● **TASK INSTRUCTIONS**
Reproduce the items between the line containing "You are a GUI" and the line containing "click(993, 435)", inclusive, leaving out any pictures.

● **SUPPLIED DATA**

* START *

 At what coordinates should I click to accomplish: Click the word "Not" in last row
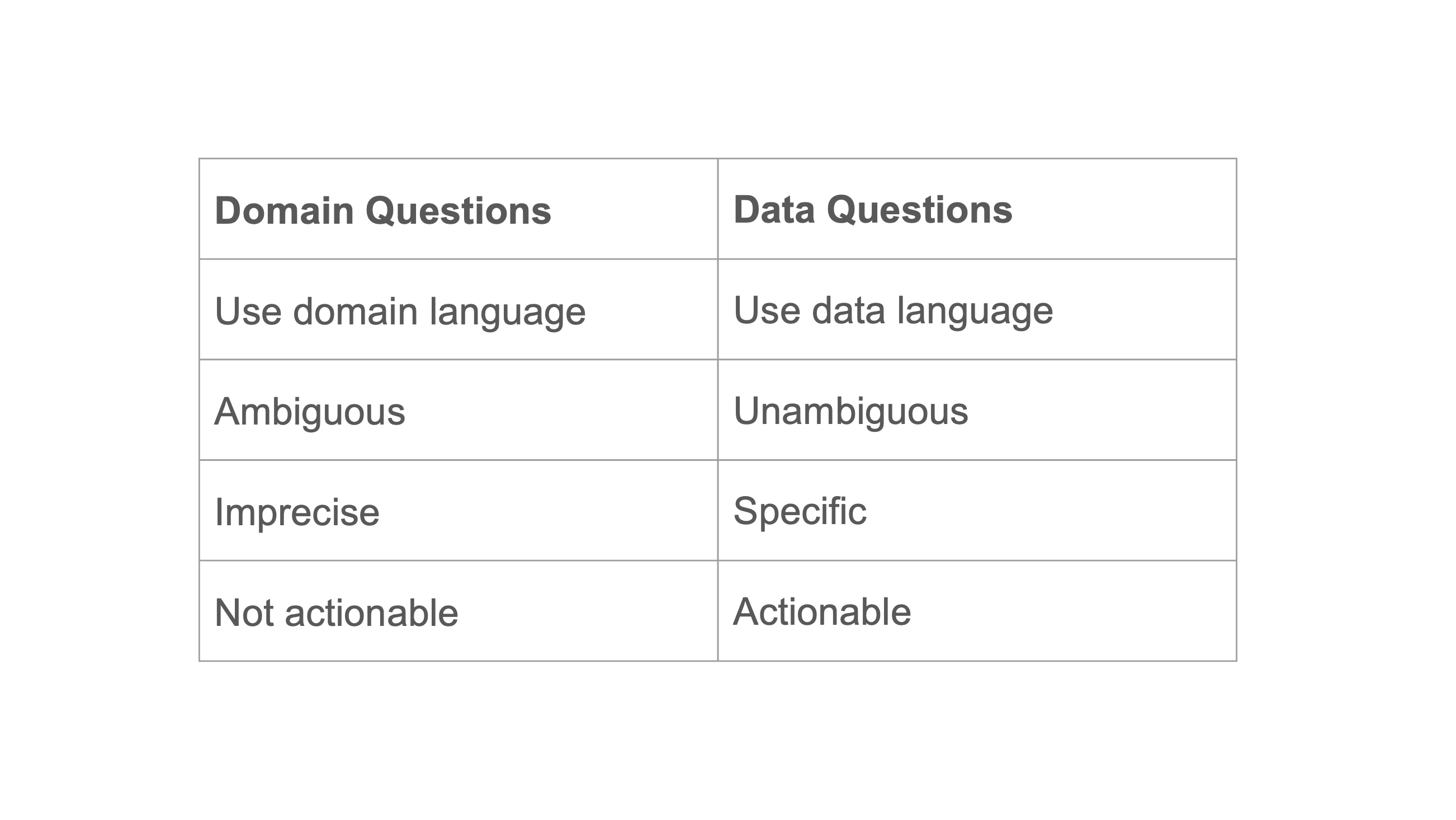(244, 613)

* END *
* START *

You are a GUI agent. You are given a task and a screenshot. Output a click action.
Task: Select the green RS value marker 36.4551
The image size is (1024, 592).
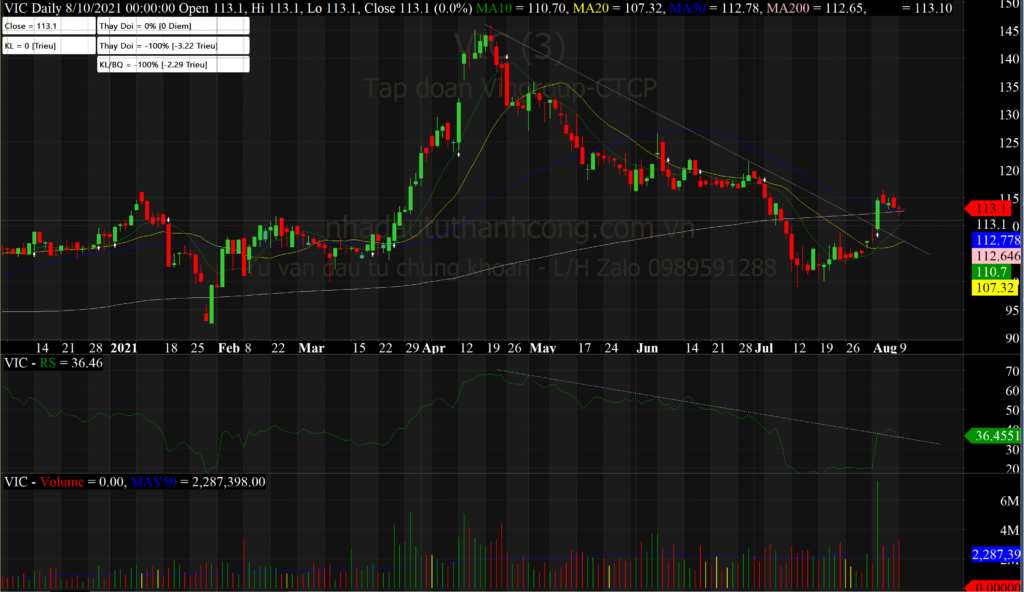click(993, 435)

* END *
* START *

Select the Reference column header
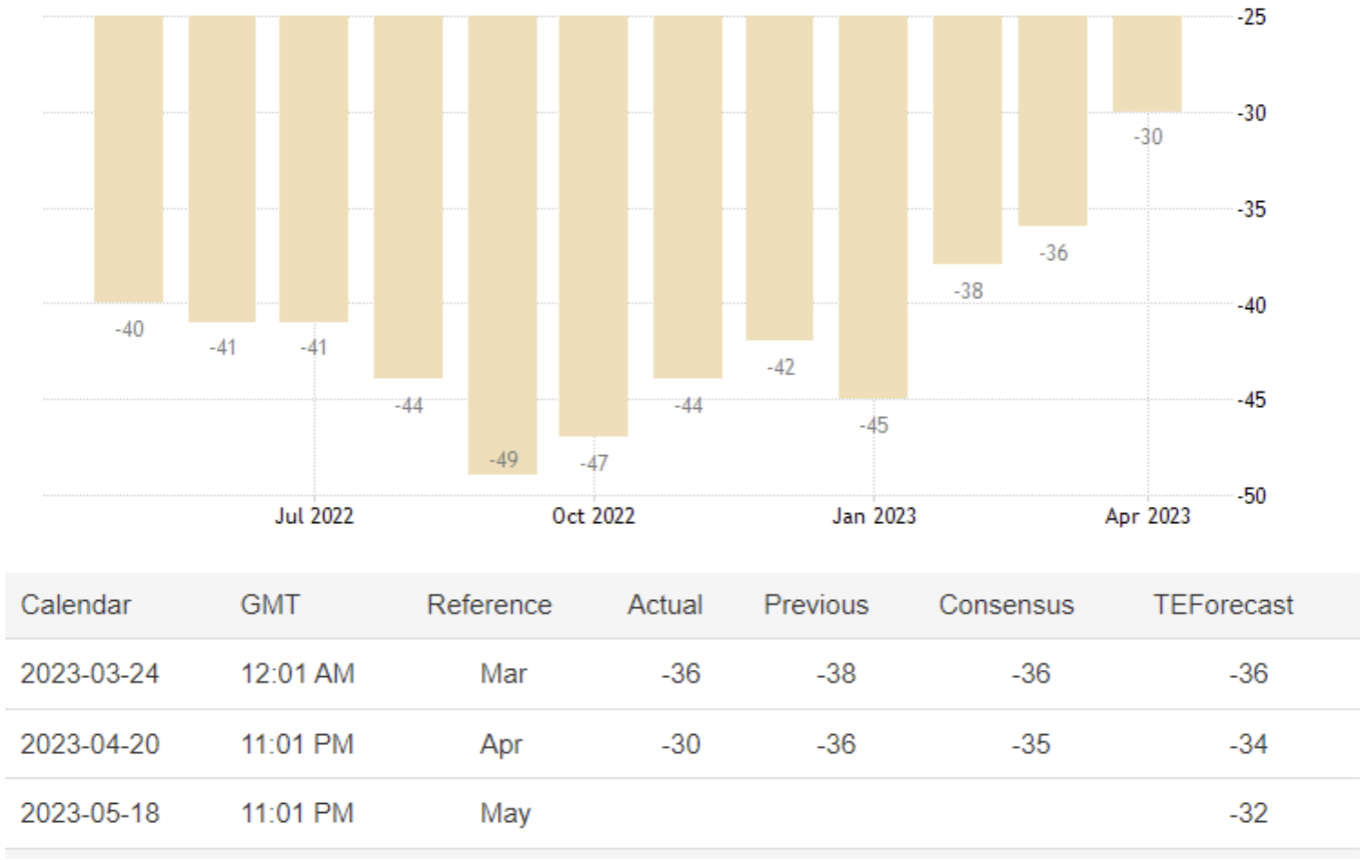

* END *

● **ANSWER TO THE PROBLEM**
You are a GUI agent. You are given a task and a screenshot. Output a click action.
Task: Select the green RS value marker 36.4551
The image size is (1024, 592).
click(993, 435)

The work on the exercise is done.